There were monkey bars in the playground at my primary school. Old fashioned steel ones where the brightly coloured paint had cracked and peeled, having been baked to a crisp by the hot Australian summer sun. Those monkey bars were often too hot to hold onto or too rough on the palms of your hands to get up enough swing to make it across to the next bar. Then there was the height! Much higher than any 5 year old should have to plummet to reach the safety of the ground!
Those monkey bars weren’t the only tricky hazard in the playground. When you’re 5 years old, the bonds of friendship can be fickle and fleeting. One day you’re best friends, the next you are mortal enemies. The reasons for this shift are often so inconsequential, but they feel enormous. That’s the crux of personal conflict, it’s a feeling thing, not a thinking thing. But as adults, we keep treating it as a thinking thing.
When we are at school, we are taught to tell the other person how you feel, to listen to the other person when they tell you why they did what they did and to shake hands and ‘say sorry’. As kids, that usually works and before you know it, you’re back on the monkey bars together again. Tears and feelings instantly forgotten.
As adults, it’s a lot trickier, because our thoughts, our egos and our personal priorities get in the way. But the essence of forgiveness at any age isn’t that different from those kindergarten days. There is such power in forgiveness, and great benefit to the forgiver.
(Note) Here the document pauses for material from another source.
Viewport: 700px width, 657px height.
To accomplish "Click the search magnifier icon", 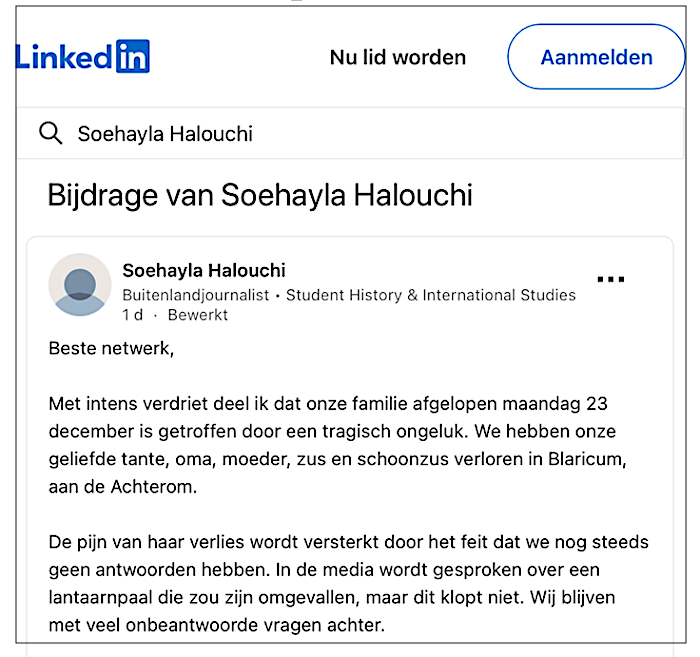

A study by Toussaint et al., 2016 found that forgiveness was directly linked to increased productivity, fewer physical and mental health issues, reduced interpersonal stress and decreased absenteeism.
In her article “The Power of Forgiveness at Work” Brooke Deterline recommends 4 ways that leaders can foster forgiveness at work:
- Model forgiveness with your own behavior to show others how it’s done
- Apologise and take responsibility so things don’t fester
- Rebuild trust by working together on a common task
- Ask for a 3rd party to help facilitate a conversation
You can read Brooke’s article at:
https://greatergood.berkeley.edu/article/item/the_power_of_forgiveness_at_work
In it she mentions a great acronym to help you foster forgiveness. It’s called the REACH model. You can find out more about the REACH model at:
http://www.evworthington-forgiveness.com/reach-forgiveness-of-others/
Reference:
Toussaint, L., Worthington, E., Van Tongeren, D., Hook, J., Berry, J., Shivy, V., Miller, A. and Davis, D. (2016). Forgiveness Working: Forgiveness, Health, and Productivity in the Workplace. American Journal of Health Promotion, 32(1), pp.59-67.